She climbed a hill and I snapped a photo of her, standing small and resolute against a wide open sky. I thought to myself, she’s a mountain climber, she’s a conqueror, she’s brave, fearless. When she climbed back down to me, I laid my arm across her thin shoulders – God, when did she get so tall? – and gathered her to my side. I said, I think you’re a brave kid.  Then a few days later, she didn’t want me to use the adult nail clippers on her toenails because she was scared of them. She said, I know you think I’m brave, Mumma, but I’m not that brave yet. No big deal, I told her, you’re brave when it counts, these are just the times you get to practice. You are brave, you are.

I can’t help myself, I’m my father’s daughter: I want her to hear my voice speaking the truth to her about her own self. Brave. Smart. Funny. Clever. Wise. Gracious. Kind. Disciplined. Gentle. Loving. Generous. You are you are you are you are….

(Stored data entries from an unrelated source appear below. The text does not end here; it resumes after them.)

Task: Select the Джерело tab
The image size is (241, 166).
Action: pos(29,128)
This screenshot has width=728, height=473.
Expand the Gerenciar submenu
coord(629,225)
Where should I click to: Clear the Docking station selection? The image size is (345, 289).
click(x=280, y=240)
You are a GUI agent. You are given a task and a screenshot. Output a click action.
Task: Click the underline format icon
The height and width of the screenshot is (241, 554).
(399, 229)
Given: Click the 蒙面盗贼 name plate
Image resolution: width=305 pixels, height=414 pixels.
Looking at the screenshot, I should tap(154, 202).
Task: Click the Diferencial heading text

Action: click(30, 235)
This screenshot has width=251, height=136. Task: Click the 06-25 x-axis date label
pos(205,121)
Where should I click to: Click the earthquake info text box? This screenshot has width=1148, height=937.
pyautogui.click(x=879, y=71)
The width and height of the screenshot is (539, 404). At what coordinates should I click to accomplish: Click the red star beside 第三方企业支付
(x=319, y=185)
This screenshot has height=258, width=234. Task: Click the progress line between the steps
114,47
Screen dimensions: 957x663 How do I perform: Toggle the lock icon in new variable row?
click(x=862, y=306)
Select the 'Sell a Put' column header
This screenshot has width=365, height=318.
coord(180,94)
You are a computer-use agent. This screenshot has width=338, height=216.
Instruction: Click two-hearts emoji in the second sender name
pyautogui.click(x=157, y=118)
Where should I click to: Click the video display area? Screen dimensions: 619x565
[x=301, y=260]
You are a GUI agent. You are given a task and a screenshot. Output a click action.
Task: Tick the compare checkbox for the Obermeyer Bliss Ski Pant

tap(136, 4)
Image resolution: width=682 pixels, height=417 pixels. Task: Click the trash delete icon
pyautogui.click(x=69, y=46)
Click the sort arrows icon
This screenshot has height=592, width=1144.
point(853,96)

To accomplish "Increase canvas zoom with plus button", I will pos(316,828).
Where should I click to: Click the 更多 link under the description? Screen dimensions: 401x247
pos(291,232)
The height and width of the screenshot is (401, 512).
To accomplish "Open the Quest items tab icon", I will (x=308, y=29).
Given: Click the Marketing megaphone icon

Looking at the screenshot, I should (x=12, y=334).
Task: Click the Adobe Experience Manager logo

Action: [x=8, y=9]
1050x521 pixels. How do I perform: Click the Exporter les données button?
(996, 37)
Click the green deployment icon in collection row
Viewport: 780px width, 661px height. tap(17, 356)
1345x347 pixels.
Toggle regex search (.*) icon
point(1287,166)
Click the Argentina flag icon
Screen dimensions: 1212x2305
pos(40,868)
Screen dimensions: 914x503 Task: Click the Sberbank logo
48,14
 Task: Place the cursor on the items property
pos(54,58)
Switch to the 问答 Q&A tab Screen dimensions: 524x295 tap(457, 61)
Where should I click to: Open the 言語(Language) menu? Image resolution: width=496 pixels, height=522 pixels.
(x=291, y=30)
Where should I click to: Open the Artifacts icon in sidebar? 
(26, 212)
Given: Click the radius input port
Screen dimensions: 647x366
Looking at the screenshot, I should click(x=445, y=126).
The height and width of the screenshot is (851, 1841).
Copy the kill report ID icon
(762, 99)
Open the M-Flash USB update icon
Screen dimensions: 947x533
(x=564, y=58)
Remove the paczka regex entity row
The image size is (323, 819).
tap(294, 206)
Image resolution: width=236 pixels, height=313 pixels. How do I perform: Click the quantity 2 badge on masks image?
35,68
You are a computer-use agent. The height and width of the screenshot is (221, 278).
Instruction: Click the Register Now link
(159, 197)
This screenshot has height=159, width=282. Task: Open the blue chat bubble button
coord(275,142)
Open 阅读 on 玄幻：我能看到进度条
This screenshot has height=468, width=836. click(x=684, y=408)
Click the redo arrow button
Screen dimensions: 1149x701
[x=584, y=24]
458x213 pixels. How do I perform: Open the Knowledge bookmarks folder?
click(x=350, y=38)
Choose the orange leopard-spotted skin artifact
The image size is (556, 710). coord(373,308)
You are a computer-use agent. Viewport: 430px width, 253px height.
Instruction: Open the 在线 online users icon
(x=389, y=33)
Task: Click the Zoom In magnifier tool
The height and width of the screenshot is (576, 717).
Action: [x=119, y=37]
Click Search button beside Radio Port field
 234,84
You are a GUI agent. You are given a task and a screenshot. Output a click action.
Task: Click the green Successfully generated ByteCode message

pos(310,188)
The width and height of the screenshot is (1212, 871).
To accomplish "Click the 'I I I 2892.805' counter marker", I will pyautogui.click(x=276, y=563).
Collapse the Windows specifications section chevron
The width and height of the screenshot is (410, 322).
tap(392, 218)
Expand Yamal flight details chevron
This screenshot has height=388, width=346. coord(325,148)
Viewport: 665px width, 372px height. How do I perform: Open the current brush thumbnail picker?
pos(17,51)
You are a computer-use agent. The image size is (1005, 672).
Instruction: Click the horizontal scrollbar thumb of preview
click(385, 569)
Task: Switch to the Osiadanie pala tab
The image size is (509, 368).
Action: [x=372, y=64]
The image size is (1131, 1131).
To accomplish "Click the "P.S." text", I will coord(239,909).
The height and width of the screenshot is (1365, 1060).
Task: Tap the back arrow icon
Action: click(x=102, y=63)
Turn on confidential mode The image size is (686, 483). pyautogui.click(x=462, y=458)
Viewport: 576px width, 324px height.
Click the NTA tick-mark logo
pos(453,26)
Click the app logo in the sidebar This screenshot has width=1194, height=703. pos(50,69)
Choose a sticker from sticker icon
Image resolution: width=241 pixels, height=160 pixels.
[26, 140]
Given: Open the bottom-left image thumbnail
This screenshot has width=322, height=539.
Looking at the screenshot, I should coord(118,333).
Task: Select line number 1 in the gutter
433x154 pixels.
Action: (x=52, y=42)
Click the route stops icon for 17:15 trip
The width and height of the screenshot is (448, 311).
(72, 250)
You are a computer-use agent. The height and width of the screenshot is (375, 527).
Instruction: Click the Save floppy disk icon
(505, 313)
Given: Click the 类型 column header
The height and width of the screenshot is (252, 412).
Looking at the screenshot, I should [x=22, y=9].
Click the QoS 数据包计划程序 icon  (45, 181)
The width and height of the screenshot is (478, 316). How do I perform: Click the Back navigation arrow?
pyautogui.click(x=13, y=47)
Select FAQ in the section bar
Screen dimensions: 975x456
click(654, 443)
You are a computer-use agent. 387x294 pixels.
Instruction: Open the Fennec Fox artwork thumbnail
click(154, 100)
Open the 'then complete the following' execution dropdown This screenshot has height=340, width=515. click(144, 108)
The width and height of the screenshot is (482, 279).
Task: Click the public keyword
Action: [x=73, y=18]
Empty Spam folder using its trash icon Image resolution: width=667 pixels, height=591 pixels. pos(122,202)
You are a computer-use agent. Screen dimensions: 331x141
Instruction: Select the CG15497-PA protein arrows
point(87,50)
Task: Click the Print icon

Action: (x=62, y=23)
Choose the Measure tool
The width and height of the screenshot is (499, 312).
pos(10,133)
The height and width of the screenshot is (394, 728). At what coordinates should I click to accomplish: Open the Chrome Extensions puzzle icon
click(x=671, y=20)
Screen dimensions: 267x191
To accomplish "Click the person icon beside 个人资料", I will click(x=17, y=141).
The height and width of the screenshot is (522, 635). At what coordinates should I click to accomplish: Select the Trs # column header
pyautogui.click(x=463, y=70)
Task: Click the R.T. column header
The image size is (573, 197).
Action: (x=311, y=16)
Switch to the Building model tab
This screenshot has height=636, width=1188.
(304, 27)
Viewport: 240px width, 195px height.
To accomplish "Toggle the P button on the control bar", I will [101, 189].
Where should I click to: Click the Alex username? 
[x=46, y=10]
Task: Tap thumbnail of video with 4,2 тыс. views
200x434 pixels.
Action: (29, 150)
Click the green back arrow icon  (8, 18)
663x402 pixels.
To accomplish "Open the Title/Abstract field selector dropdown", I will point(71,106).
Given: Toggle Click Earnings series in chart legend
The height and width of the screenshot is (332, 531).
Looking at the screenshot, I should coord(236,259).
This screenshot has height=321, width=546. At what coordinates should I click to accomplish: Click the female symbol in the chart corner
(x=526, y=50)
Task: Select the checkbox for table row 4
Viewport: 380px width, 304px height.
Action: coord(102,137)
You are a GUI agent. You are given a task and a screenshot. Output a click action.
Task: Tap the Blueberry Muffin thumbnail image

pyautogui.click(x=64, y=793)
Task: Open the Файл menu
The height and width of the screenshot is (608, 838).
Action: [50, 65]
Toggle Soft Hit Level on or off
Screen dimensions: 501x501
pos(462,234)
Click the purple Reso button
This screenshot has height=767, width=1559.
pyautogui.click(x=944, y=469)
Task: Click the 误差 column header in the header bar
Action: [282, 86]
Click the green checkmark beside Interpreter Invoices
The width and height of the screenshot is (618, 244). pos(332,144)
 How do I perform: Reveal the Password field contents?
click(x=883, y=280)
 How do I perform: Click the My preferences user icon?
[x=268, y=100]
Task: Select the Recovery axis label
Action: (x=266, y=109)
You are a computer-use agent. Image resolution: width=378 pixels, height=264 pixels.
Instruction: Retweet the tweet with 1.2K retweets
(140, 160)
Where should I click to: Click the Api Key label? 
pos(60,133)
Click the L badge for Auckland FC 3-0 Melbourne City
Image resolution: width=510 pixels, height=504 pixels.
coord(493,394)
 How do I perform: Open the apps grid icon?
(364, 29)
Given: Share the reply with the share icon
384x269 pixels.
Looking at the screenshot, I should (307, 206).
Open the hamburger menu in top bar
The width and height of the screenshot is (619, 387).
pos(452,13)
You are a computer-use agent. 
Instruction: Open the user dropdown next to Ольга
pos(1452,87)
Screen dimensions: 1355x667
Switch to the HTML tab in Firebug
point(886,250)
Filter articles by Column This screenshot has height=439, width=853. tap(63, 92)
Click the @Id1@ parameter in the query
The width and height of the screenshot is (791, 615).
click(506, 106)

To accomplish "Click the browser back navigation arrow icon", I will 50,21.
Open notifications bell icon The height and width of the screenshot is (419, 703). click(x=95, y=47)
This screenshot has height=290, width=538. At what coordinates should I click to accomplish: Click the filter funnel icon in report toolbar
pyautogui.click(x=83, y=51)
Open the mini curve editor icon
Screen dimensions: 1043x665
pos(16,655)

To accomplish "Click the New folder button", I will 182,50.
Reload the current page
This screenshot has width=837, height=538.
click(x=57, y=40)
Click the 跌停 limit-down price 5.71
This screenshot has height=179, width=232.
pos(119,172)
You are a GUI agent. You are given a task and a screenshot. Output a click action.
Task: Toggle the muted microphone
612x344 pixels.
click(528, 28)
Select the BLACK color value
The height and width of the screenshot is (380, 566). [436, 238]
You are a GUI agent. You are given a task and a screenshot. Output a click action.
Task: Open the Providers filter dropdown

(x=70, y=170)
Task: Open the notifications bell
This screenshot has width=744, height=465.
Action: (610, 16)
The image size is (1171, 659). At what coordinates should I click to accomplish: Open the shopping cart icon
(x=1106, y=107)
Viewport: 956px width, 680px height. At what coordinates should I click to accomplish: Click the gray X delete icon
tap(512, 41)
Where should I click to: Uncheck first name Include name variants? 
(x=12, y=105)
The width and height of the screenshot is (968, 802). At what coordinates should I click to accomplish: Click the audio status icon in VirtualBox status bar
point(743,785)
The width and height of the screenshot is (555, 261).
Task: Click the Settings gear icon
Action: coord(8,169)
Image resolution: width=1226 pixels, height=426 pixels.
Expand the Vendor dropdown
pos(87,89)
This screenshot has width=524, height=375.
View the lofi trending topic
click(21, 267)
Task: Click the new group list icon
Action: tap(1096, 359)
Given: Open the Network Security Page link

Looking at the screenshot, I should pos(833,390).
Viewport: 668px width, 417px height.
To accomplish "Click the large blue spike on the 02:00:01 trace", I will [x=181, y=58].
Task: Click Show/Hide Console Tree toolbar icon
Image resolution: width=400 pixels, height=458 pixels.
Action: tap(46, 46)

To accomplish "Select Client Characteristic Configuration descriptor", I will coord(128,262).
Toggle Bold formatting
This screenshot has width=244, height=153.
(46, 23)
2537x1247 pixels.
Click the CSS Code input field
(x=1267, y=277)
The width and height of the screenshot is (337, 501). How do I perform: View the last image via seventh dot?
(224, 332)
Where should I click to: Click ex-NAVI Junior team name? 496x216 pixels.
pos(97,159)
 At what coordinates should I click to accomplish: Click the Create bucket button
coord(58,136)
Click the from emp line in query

I like her. I like sitting on the couch with her on Saturday nights while we watch HGTV together. She curls up against me, still hanging onto her old Blankie, and offers up opinions on tile back splashes. We’re pals now, or at least we’re sowing the seeds of friendship. I pray sometimes that I’m sowing enough now that when she is writing in her diary (or her Facebook wall? who knows what kids will be doing in a few years) that she hates me and I don’t understand, I hope there’s still a tendril of the truth down there under all the angst: Mum loves me she loves me, no matter what, she’s where I belong. And hopefully she will still be her mother’s daughter: she will come back to me.

I genuinely like her. Oh, she’s great. I would eat her up, I love her so. She’s a lanky kid now, all colt-ish and quirky, she’s missing half the teeth in her mouth and she wears leopard print runners with sequins on the toes, and I adore everything about her. She’s a really-real little kid now with occasional fits of sulkiness and drama.

I can’t help myself, I’m my father’s daughter: the more fiercely she sulks, the more I laugh at her. And she can’t help herself, she’s her mother’s daughter: eventually she starts laughing through her frustration, too, she’s not a grudge-holder.

When she wakes up from a sound sleep and wanders out looking for me in the night, I can hardly breathe for how she is all of the girls at once: she’s still my little blue-eyed baby, still my first little toddler, still the preschooler, still my wee girl with the triangle mouth. Her eyes are sleepy, her hair is a tousle, and she still wants me.

I can’t help myself, I’m my own mother’s daughter: so while I have a chance, I’ll hold her and trace her eyebrows with my thumb, I’ll sing old Keith Green songs like “Oh, Lord, you’re beautiful” into her dark bedroom like a lullaby until she’s asleep again.

You know what, I blinked. I did, I blinked, and now she’s wearing skinny  jeans and bossing her little brother and little sister within an inch of their lives instead of sleeping in the middle of my bed, milk-drunk and mewing.

She is at the stage when she wants to hear the old stories, the family legends, and sometimes we end up telling her, oh, you’re so much like your mum when you do such-and-such, and then she glows with belonging. She can’t help herself, she’s her mother’s daughter: she will grow into her communal identity and make it her own.

Everyone likes to make fun of the charismatics and the Word of Faith people with their emphasis on “confession,” with the silly reverence with which they treat their language, with the way they act like words are poof! – magic. I get that, I do.

But I still catch myself, holding onto my words, and some part of me wonders if I am speaking life or death, if I am speaking identity, if I am forming her life with my words.

In the beginning, before we know better, maybe the voice of God sounds like the voices of our parents. It would be nice if that’s a wide path to follow straight to the truth of Love, instead of a prison to unlock or a fetter to untangle or a dark wood to wander until we find the light. In the beginning, until they know better, I hope the voice of God breathes in my words to them: loved loved loved loved lovedlovedlovedloved thumping out a rhythm of belonging right into the ventricles of the breath.

Perhaps I am still wrestling with some aspects of my Mother Church. Resting in the in-betweens is okay with me now. Yet I find I am reclaiming more and more, fighting my way through the weeds of over-realisation or extreme cases or weirdness, to find the seed of the real that is still there. After the fury, after the rebellion, after the wrestling, after the weighing and the sifting and the casting off and putting on, after the contemplation and the wilderness comes the end of the striving and then comes the rest.

And maybe someday the tinies-who-won’t-be-tiny-anymore will remember how their Old Ma watched the words she spoke over her children, caught the words she assigned to them and made them into faith words, how she filled their ears with their identity of the Beloved and spoke it over them because she finally gave in and admitted what she’d always known to be true: at the end of it all, what is there left to speak but the Truth in Love?